Hosted by Damian Kerlin, a Derry-born journalist and publicist, Memories from the Dancefloor (winner of Acast Amplifier, an incubator programme to discover, establish and promote new podcast ideas)  seeks to celebrate LGBTQ+ venues in the UK. Think the world-renowned Heaven and its founder Jeremey Norman, who we meet at the start of the first episode. 

“I came back from New York full of enthusiasm to open a club, because not only was it that I wanted London to have a gay centre where gay men could feel liberated and at home, but I also wanted an American bar experience,” he says.

Having the spaces and venues are key to any scene - one of the reasons why Kerlin wanted to make this series. "Growing up in Northern Ireland, there were not many LGBTQ+ venues.

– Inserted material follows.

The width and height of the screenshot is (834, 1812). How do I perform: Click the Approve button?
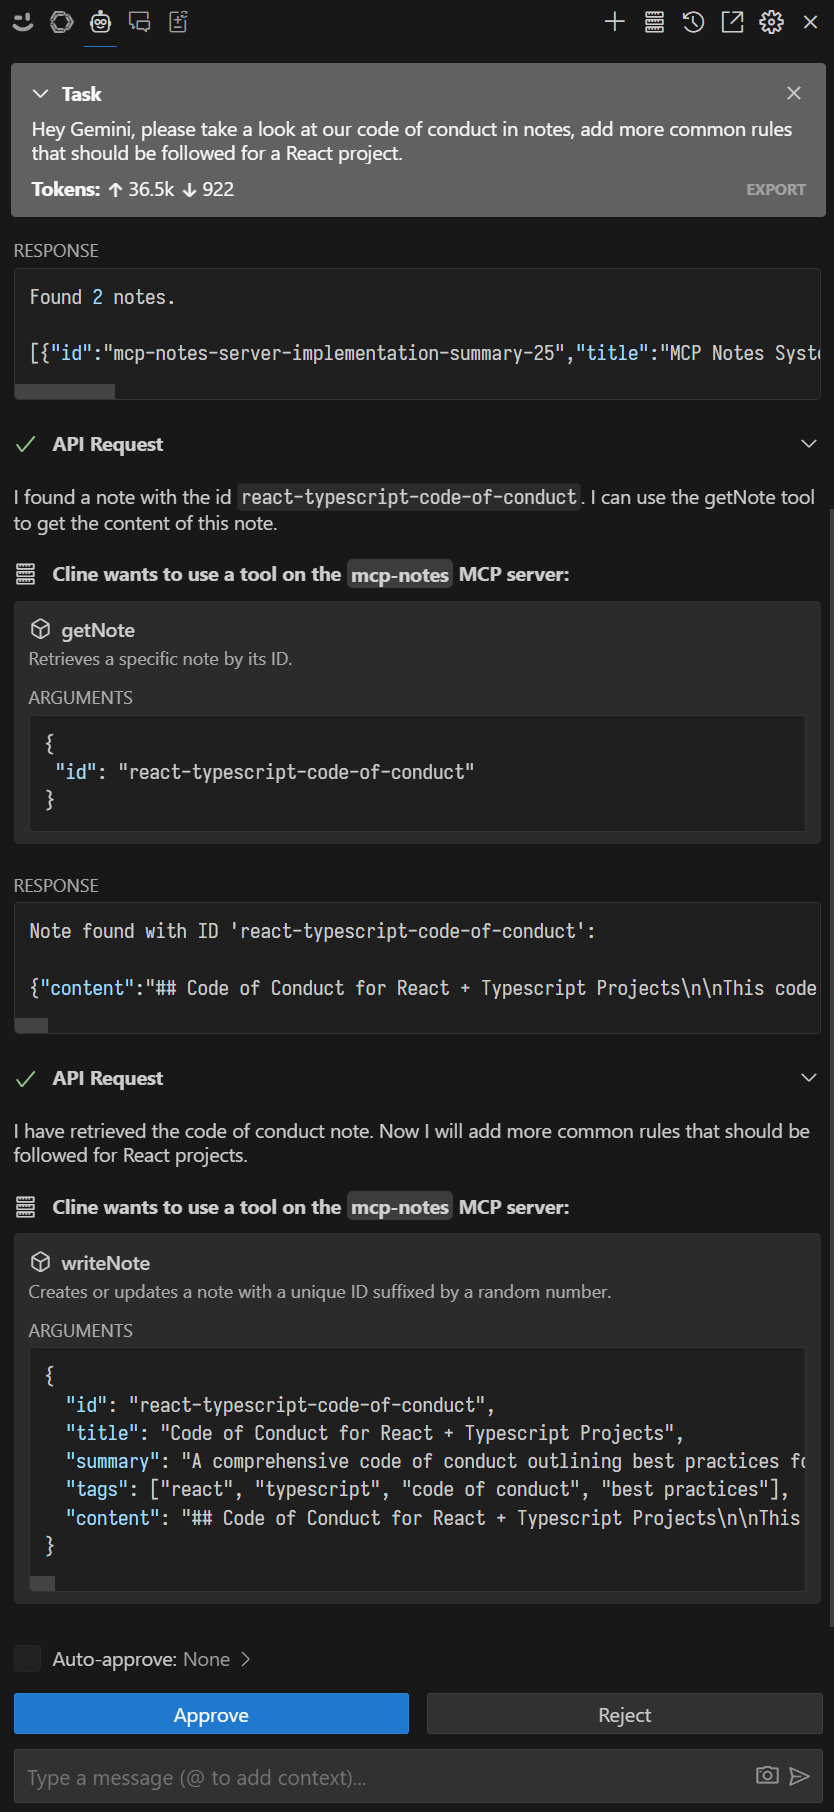pos(211,1714)
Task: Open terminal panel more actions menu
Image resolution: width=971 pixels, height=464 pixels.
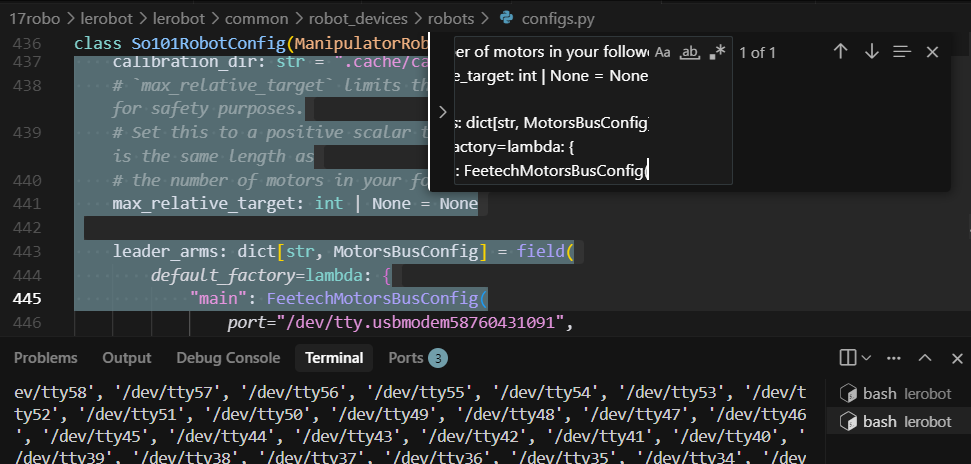Action: point(894,358)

Derry only had one, which was on the fringes of town. You had to go looking for it. That was my experience of growing up gay - nobody seemed to mind as long as it was out of sight.” 

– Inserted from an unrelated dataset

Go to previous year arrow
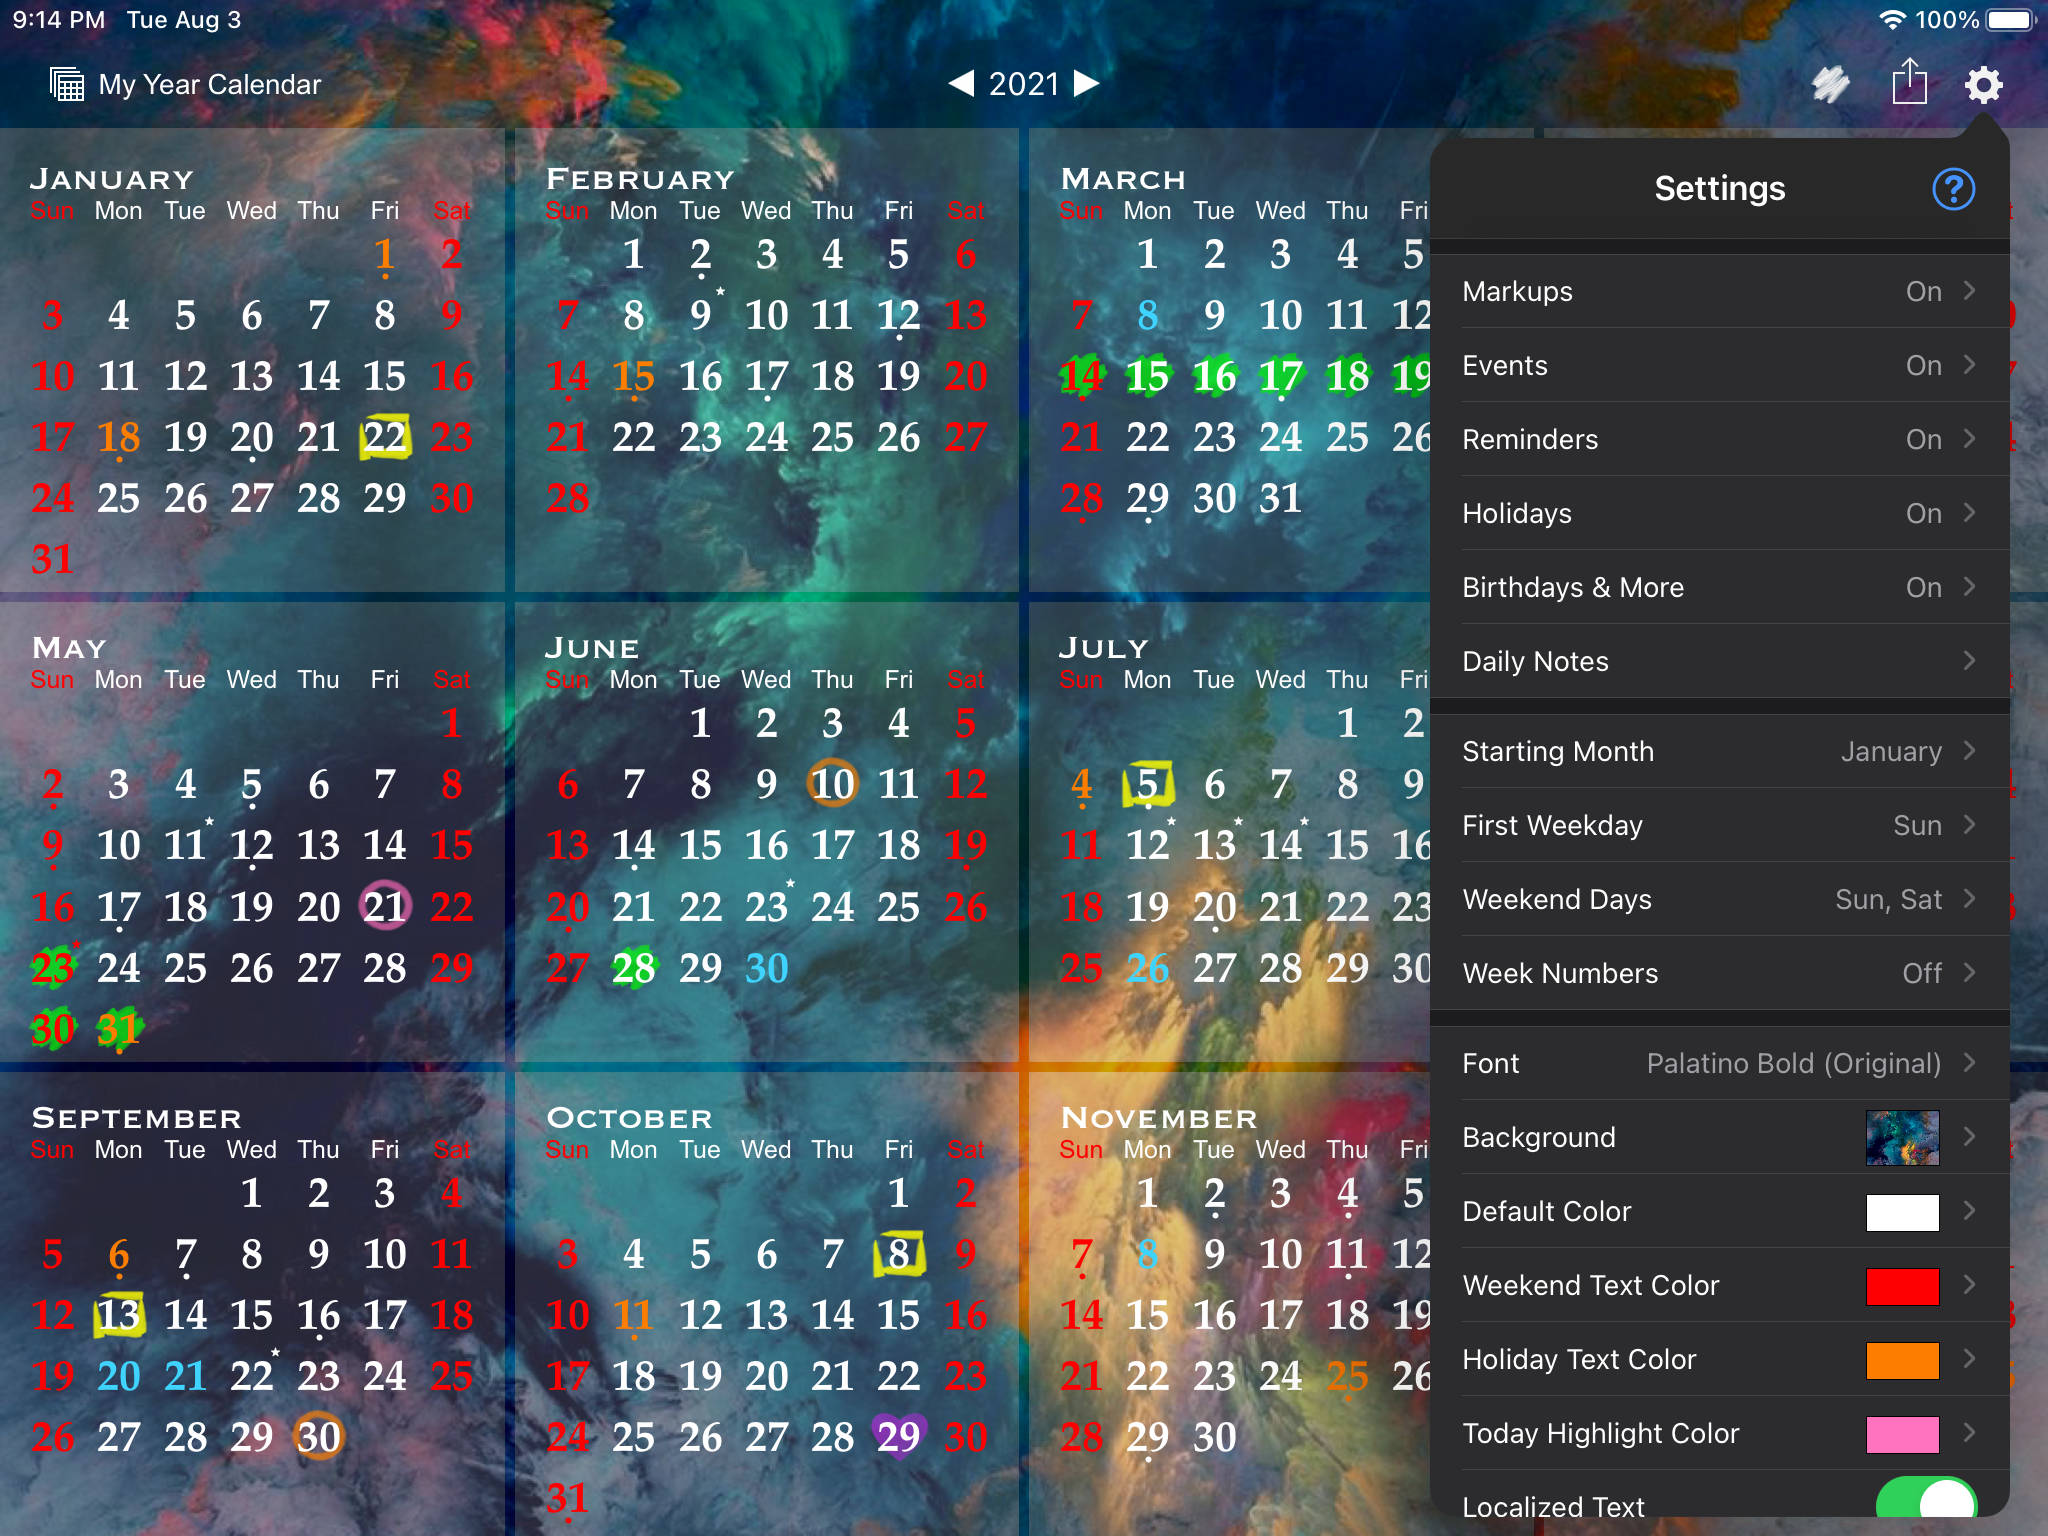Viewport: 2048px width, 1536px height. pos(961,83)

He adds: “We are more than who we are attracted to. Our culture, art, and existence are built on reliance on each other and our community. I wanted to celebrate that, and what better place to start than with our iconic queer spaces.”

 The first episode, which is only 21 minutes long, concludes with Amy Lame, who will be familiar to BBC Radio 6 listeners and is London’s night czar. She talks about a survey into venues shutting and why - it’s as similar a story in Ireland as it is in London: “The reason why these places and spaces were closing were because of threats from developments, rise in business rates, and rise in commercial rents that pushed us away.” 

Episode two of Memories from the Dancefloor will focus on Birmingham’s legendary Nightingales.

 If you want to go further afield - and back to the 1970s and 80s heyday - Night Fever is a podcast that talks to the leading figures in New York’s storied nightlife. You’ll hear wild, delirious stories across its two seasons to date.

Closer to home,  Invisible Threads was a fascinating eight-part series from Go Loud in 2021 in which older gay people told their stories, often about their repressed feelings of identity. For example, Sean Vail, who now lives in Skibbereen, Co Cork, was honourably discharged from the US army after revealing his sexuality.